» **PROBLEM STATEMENT**: The whole listing below must be printed again exactly, images excluded.

▬▬▬▬▬▬▬▬▬▬

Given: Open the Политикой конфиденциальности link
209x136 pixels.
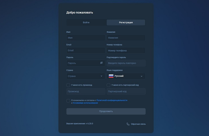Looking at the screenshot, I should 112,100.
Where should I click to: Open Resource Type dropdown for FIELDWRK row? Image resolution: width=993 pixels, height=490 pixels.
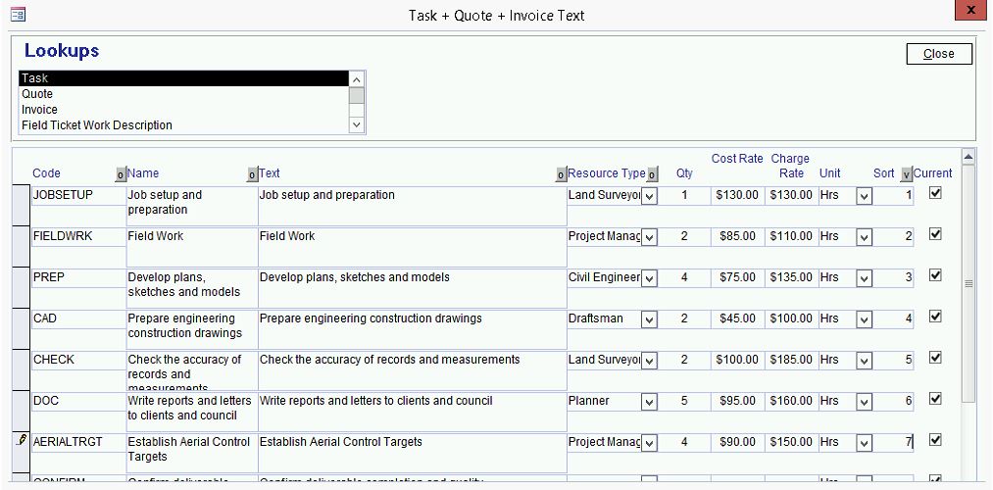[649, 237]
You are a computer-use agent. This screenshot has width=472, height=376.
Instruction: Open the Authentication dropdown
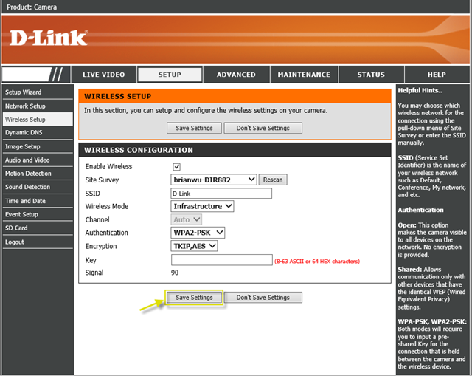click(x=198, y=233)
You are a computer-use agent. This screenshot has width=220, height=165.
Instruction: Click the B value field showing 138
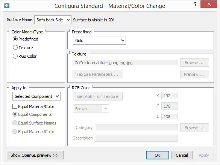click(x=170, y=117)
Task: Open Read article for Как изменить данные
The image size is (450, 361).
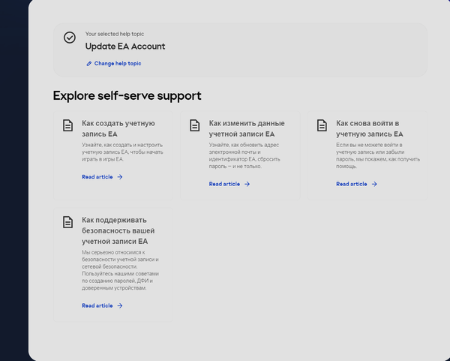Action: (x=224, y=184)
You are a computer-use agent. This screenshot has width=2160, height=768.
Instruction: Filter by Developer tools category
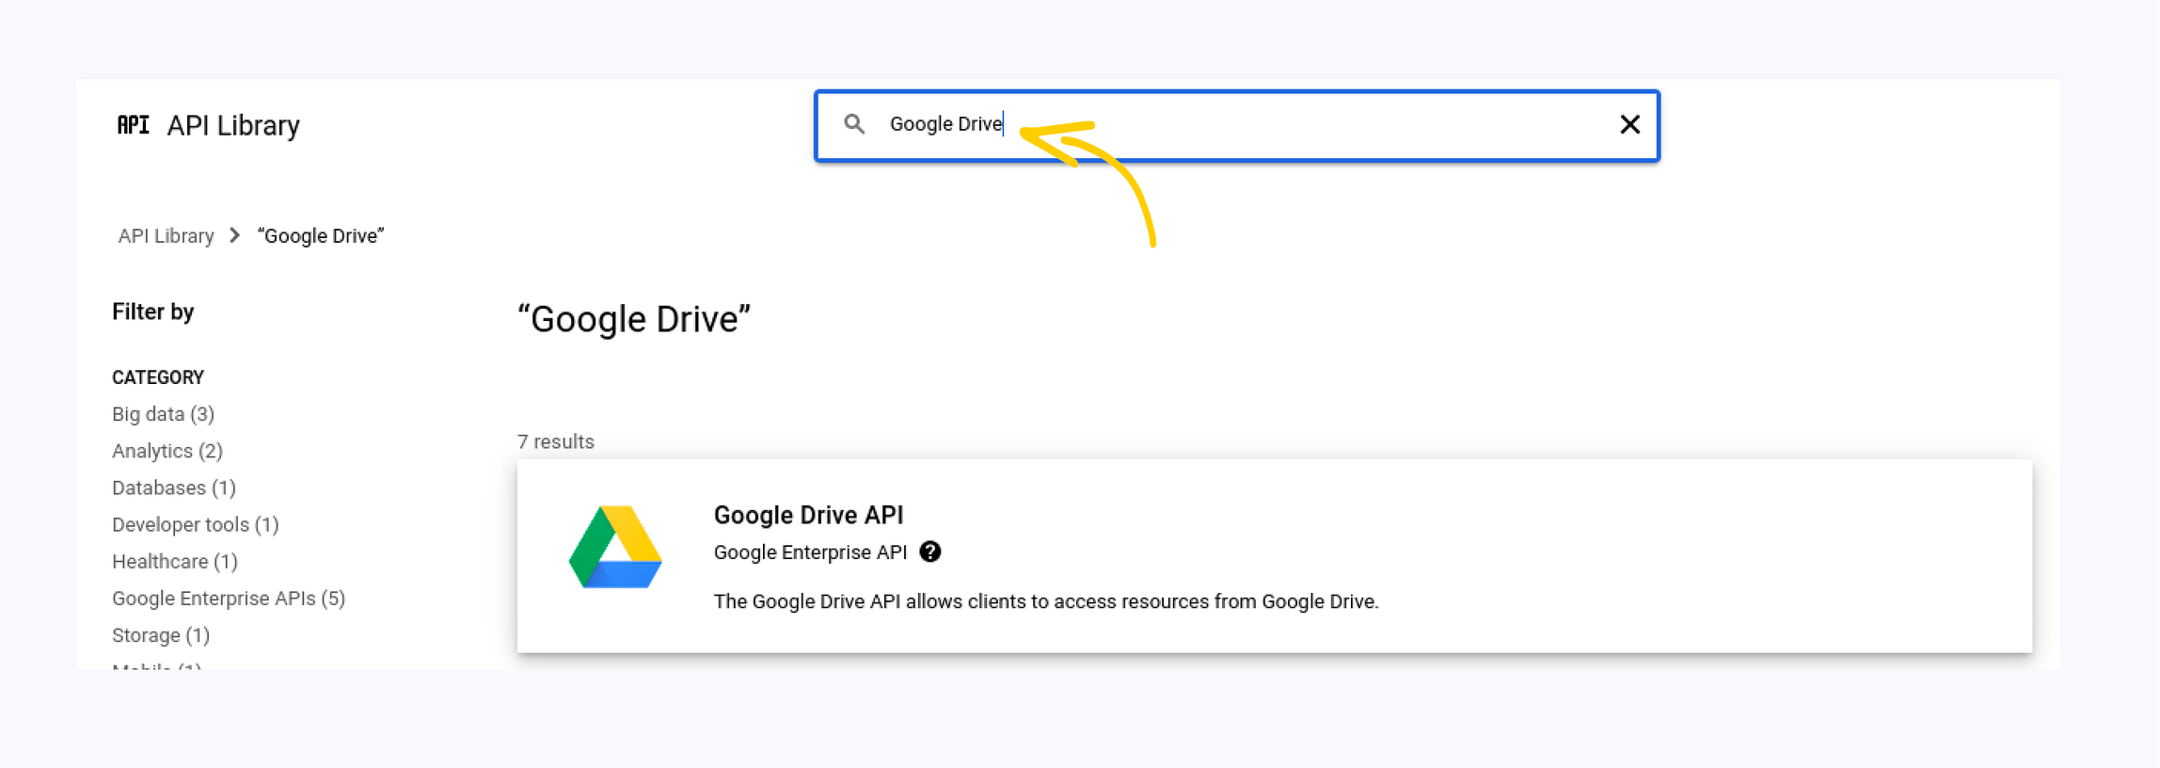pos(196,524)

▬▬▬▬▬▬▬▬▬▬

» **WORKED SOLUTION**:
Given: Open the Политикой конфиденциальности link
209x136 pixels.
Looking at the screenshot, I should 112,100.
Where should I click to: Open Resource Type dropdown for FIELDWRK row? Image resolution: width=993 pixels, height=490 pixels.
[649, 237]
You are a computer-use agent. This screenshot has width=472, height=376.
Instruction: Open the Authentication dropdown
click(x=198, y=233)
You are a computer-use agent. This screenshot has width=220, height=165.
Instruction: Click the B value field showing 138
click(x=170, y=117)
Task: Open Read article for Как изменить данные
The image size is (450, 361).
Action: (x=224, y=184)
You are a computer-use agent. This screenshot has width=2160, height=768.
Instruction: Filter by Developer tools category
pos(196,524)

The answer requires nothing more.